The correlator is ALMA’s brain. It is basically a supercomputer designed especially for ALMA whose only purpose is to take the signals coming from its manifold antennas and to combine them, in order to generate astronomic data for subsequent analysis. The correlator multiplies the signals from the various antennas and saves the data to files known as Visibilities, which contain all the information necessary to form a 2-D image of the region of the sky observed (in addition to providing spectral information, that is, the capacity to form simultaneous images at thousands of consecutive frequencies). The process of passing from the Visibilities to a scientific image requires a number of calibration and reduction stages for which a specialized data reduction program has been devised.

When completed, this special-purpose digital processor will outperform the world's most powerful supercomputer.


Computing IPT (CIPT) is in charge of all ALMA-related information processing. CIPT handles the important software for antenna control, instrumentation, and data filling. CIPT thus supervises that all ALMA parameters and components remain stable and under control throughout the observation, together with design and operation of the correlator data-gathering system in real time. Furthermore, CIPT must provide the scientific community with software for preparing observations (ALMA Observing Tool or ALMA OT), and also a specialized program for data processing and reduction known as Common Astronomy Software Application (CASA)


Science IPT is in charge of performing the scientific verification of the data obtained by ALMA, that is, of interpreting the Visibilities (data) that ALMA will measure in a particular direction in the sky.

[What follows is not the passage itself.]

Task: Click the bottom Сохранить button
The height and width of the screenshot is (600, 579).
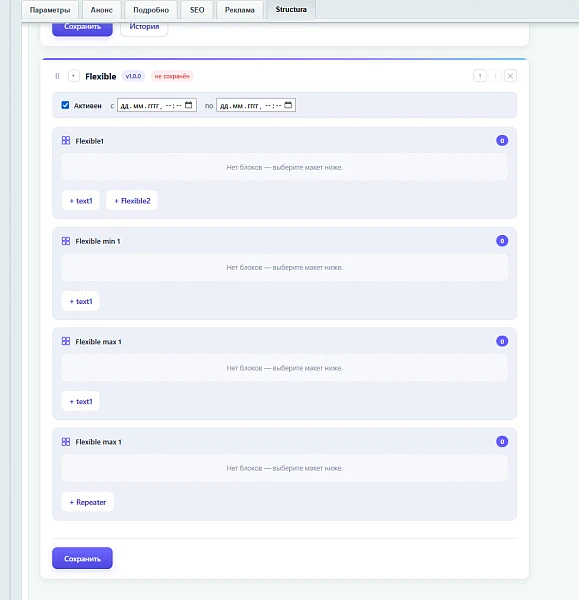Action: pyautogui.click(x=82, y=558)
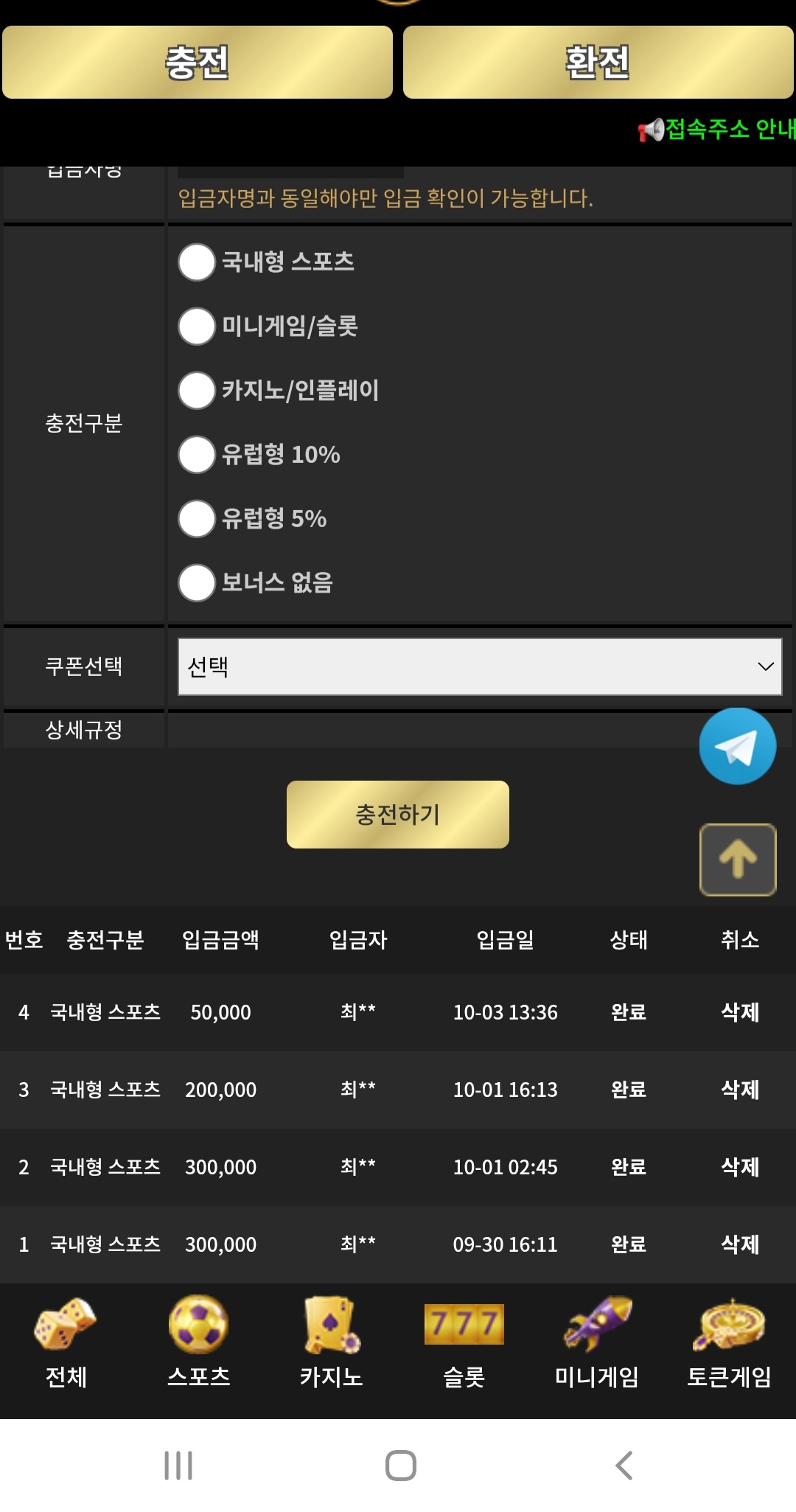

Science IPT is composed of astronomers and is directly involved in the commissioning of ALMA, verifying proper operation of each of its components as well as the scientific validity of data. Together engineers from the Assembly, Integration, and Verification (AIV) team, Science IPT carries out all calibrations and verifications to check that all items of equipment are operating in accordance with ALMA technical and scientific requirements. Once ALMA is operational, astronomers will continue to coordinate the observations and to monitor.